© 1998 by Thieme Medical Publishers, Inc.
Maternal-Fetal Transfers: Indications, Appropriateness, and Cost
04 March 2008 (online)
The objective of this study was to assess the indications, appropriateness, and cost of maternal-fetal transfers to a tertiary care facility in an era of managed care. Our perinatal database was reviewed from January 1, 1996 through June 30, 1997 to determine maternal and fetal indications for transfer, referring institution characteristics, utilization of tertiary level services, and cost of transfer. There were 273 transfers from 53 referring hospitals ranging in distance from <20 miles (n = 102) to >100 miles (n = 41). Thirty-one patients were transferred by air (average cost $7656), 238 by ground (average cost $920), 4 by private car. The referring diagnosis was preterm premature rupture of membranes (PPROM) (n = 80), preterm labor (n = 76), preeclampsia (n = 42), medical complications (n = 25), or other (n = 50).

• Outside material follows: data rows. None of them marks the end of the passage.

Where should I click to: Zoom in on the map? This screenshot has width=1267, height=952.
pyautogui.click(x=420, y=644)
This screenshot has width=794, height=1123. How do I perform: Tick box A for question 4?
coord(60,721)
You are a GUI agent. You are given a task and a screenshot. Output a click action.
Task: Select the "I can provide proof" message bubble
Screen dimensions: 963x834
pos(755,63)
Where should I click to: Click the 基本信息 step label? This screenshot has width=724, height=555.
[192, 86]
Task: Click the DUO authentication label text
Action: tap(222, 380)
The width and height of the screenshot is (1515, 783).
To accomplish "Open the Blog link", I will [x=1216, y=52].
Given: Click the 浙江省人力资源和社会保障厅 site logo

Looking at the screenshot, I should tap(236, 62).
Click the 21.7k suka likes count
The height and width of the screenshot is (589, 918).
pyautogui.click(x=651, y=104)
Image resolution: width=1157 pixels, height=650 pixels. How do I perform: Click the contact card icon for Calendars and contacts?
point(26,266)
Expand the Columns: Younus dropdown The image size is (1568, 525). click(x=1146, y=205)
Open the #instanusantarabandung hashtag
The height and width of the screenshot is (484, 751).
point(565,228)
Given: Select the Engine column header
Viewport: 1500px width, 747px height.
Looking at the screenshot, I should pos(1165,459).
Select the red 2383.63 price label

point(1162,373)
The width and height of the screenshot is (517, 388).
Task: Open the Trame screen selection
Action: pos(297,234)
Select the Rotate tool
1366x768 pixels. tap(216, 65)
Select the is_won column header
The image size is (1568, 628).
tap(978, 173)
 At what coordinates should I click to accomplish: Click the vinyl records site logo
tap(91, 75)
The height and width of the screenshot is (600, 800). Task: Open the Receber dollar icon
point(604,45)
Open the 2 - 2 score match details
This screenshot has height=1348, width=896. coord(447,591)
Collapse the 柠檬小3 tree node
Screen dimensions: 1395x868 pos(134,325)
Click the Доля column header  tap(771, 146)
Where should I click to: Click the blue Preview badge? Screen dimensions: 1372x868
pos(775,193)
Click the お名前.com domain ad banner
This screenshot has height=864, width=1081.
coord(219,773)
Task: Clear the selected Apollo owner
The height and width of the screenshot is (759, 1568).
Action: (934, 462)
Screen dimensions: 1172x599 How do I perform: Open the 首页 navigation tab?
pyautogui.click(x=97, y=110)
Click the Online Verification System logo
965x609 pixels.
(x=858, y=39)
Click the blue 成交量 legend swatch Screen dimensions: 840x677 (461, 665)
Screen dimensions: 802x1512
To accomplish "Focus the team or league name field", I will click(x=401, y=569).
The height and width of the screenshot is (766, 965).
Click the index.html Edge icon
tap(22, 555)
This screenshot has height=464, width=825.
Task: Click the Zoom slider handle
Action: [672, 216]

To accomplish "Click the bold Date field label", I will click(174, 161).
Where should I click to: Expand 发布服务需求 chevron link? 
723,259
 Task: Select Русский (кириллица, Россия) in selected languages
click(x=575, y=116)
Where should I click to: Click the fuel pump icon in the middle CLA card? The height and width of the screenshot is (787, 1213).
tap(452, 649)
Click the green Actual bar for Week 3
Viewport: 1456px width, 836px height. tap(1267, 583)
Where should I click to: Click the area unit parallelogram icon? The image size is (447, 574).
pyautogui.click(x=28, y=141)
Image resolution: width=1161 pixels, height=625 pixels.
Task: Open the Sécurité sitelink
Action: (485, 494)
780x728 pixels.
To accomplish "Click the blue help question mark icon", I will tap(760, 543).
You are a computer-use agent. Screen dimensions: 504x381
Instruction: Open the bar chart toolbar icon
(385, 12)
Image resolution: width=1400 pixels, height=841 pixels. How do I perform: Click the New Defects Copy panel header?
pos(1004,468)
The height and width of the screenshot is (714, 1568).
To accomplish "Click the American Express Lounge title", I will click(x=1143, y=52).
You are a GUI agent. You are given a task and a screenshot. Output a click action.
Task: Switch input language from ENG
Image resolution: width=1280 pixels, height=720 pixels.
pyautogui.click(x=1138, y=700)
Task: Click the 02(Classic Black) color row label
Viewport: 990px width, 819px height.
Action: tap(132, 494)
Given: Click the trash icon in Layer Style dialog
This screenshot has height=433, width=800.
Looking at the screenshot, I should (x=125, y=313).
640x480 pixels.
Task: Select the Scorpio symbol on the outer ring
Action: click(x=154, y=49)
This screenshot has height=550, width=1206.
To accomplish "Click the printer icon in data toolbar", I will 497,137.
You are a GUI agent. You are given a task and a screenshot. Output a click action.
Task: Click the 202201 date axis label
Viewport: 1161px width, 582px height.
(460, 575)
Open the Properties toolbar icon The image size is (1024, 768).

Mean gestational age (GA) at transfer was 28.5 ± 5.5 weeks. Patients were referred from hospitals with a self-designated nursery level I (n = 115), II (n = 111), III (n = 45), or none (n = 2). In 42 patients, (15%) no maternal or fetal indication for hospital transfer was identified after evaluation at the tertiary center. The most common referring misdiagnoses were preterm labor (n = 25), PPROM (n = 10) and preeclampsia (n = 3). One hundred and sixty-five patients delivered during transfer admission (mean GA = 29.6 ± 4.8 weeks); 79 infants (48%) required admission to a level III, and 52 (31%) to a level II nursery. Most patients require the services of a tertiary facility after maternal fetal transfer. If delivered during transfer admission, the majority of neonates require care in an intermediate or intensive care nursery.